Este sábado 10 de septiembre en la localidad de Grande-Synthe, distrito de Dunkerque, sur de Francia, se llevará a cabo la Liberté Cup, un torneo de fútbol amateur cuyo principal objetivo es enviar un mensaje de solidaridad para cambiar la imagen de los refugiados que han formado los medios de comunicación a lo largo de los últimos años. Es decir, no se juntará dinero ni se hará caridad. La idea es que todos juntos jueguen un rato a la pelota. Así de simple y así de fuerte.

Habrá equipos de toda Europa y todos contarán con al menos un refugiado en su plantel. “En la cancha, somos todos iguales”, es una de las premisas. Siete futbolistas por conjunto y una meta que va mucho más allá de los resultados deportivos.

Liberté Cup

“Entre todos buscarán un mensaje solidario, tratando de cambiar la forma en la que los refugiados son vistos por los medios de comunicación. De modo que ese mensaje sea más efectivo, los propios refugiados tomarán parte en el torneo formando diferentes equipos y con el objetivo de demostrar que sobre el terreno de juego somos todos iguales”, explicaron los organizadores, quienes le dan la misma importancia a todos aquellos que difundan o que participen del evento como hinchas que a los jugadores.

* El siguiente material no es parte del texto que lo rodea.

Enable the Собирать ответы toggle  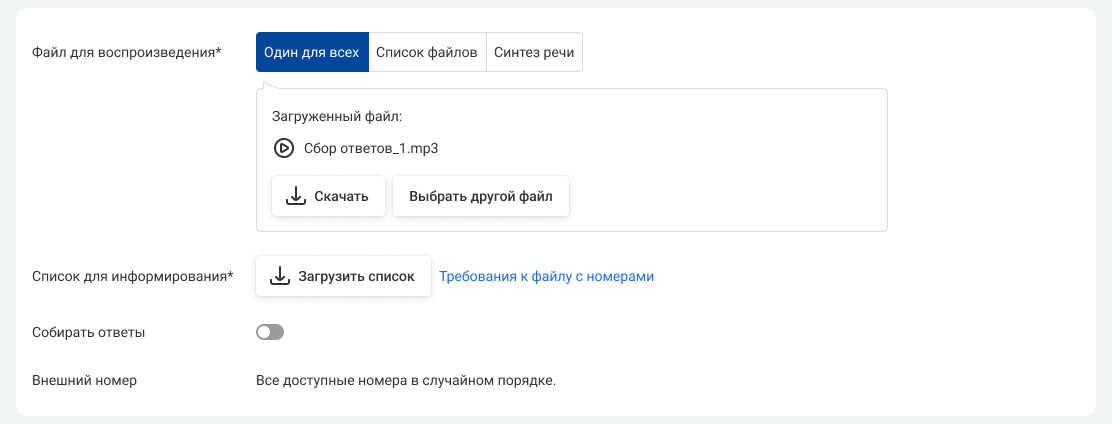(x=270, y=332)
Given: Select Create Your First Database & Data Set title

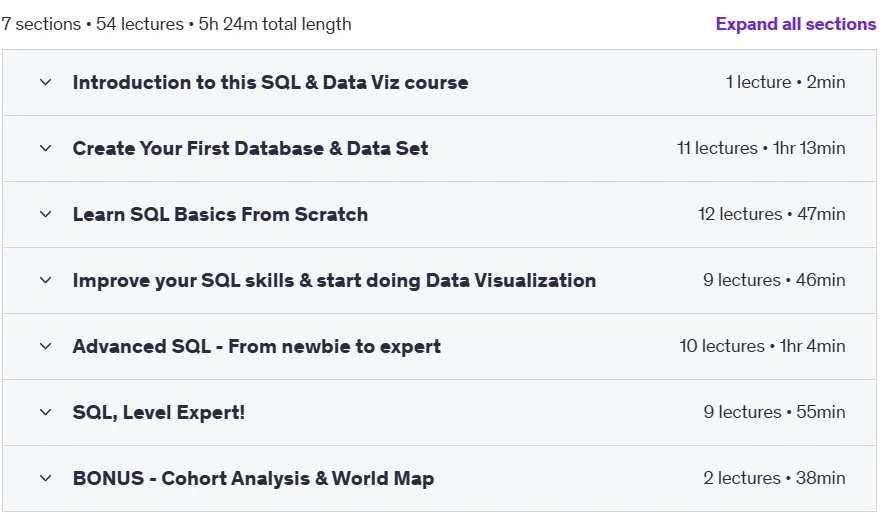Looking at the screenshot, I should pyautogui.click(x=250, y=149).
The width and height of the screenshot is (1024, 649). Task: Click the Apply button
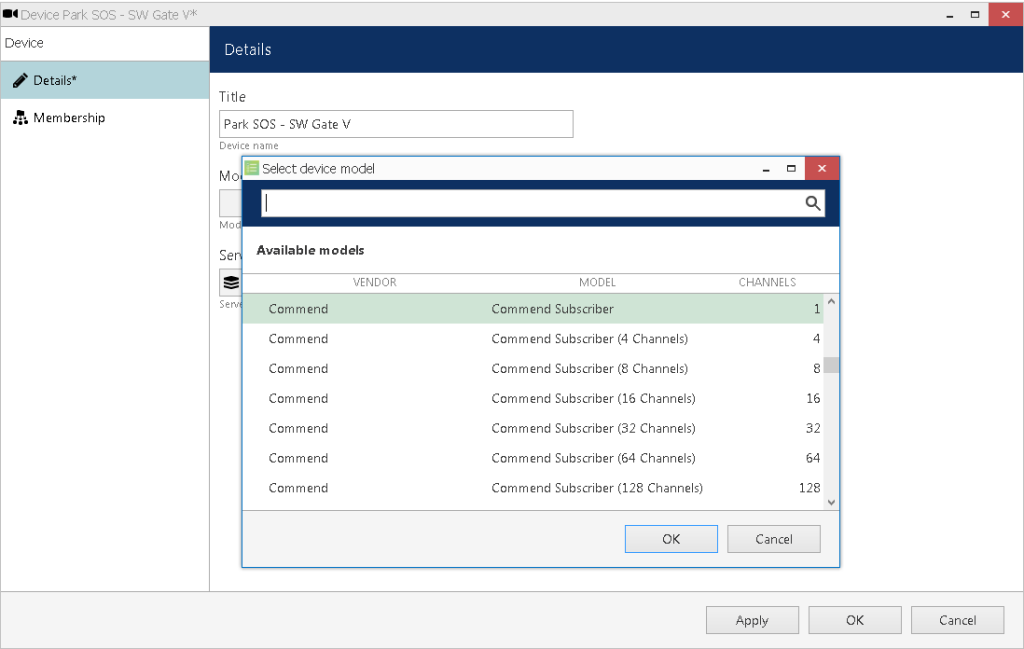click(x=752, y=620)

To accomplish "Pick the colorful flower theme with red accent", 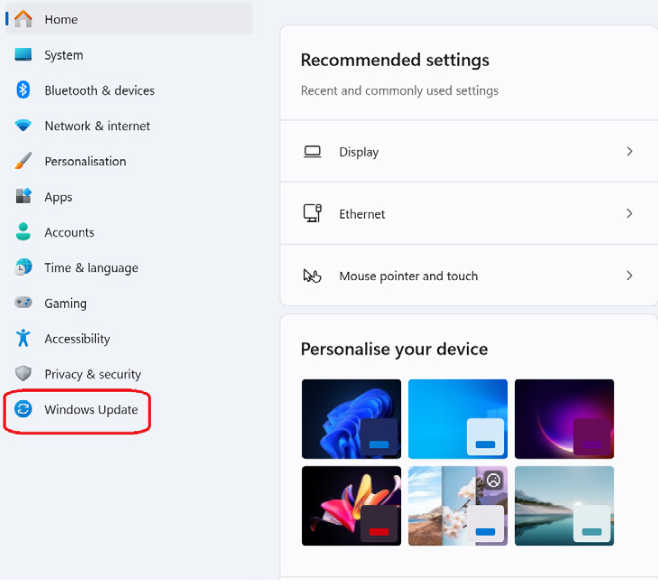I will pos(351,506).
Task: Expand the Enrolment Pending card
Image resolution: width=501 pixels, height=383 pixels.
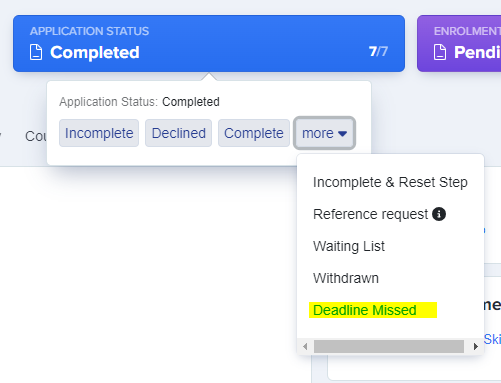Action: pos(459,43)
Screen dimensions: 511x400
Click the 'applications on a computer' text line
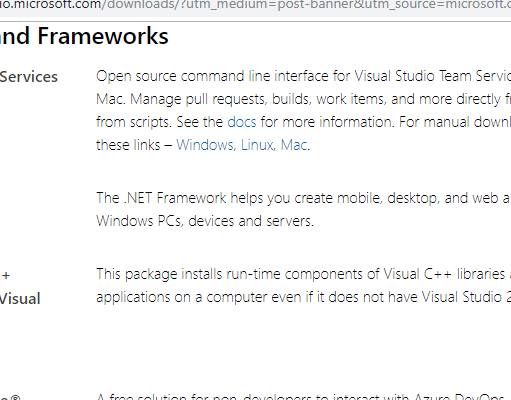[x=182, y=297]
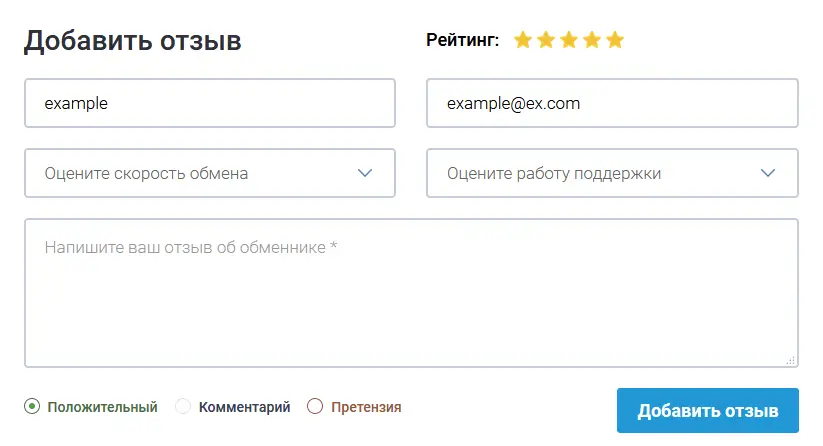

Por supuesto, no es el primer campeonato de este tipo. Hace algunos meses, en Sao Paulo se llevó a cabo la “Cup of Refugees”, un certamen organizado por refugiados que residen en Brasil. Togo, Angola, Congo, Siria y Burkina Faso, entre otros países, estuvieron representados en este torneo, que duró dos semanas y se llevó a cabo a pocos metros del estadio donde Argentina venció a Holanda en las semifinales de la última Copa del Mundo.

El propósito de la Liberté Cup va más allá. Tiene que ver con cómo es mostrada este problemática en los medios y luchar contra la discriminación. “El fútbol no tiene fronteras, juguemos”, reza el slogan de la Copa. Y Un Caño se suma a la iniciativa, porque el fútbol no es más que un instrumento de unión de los pueblos.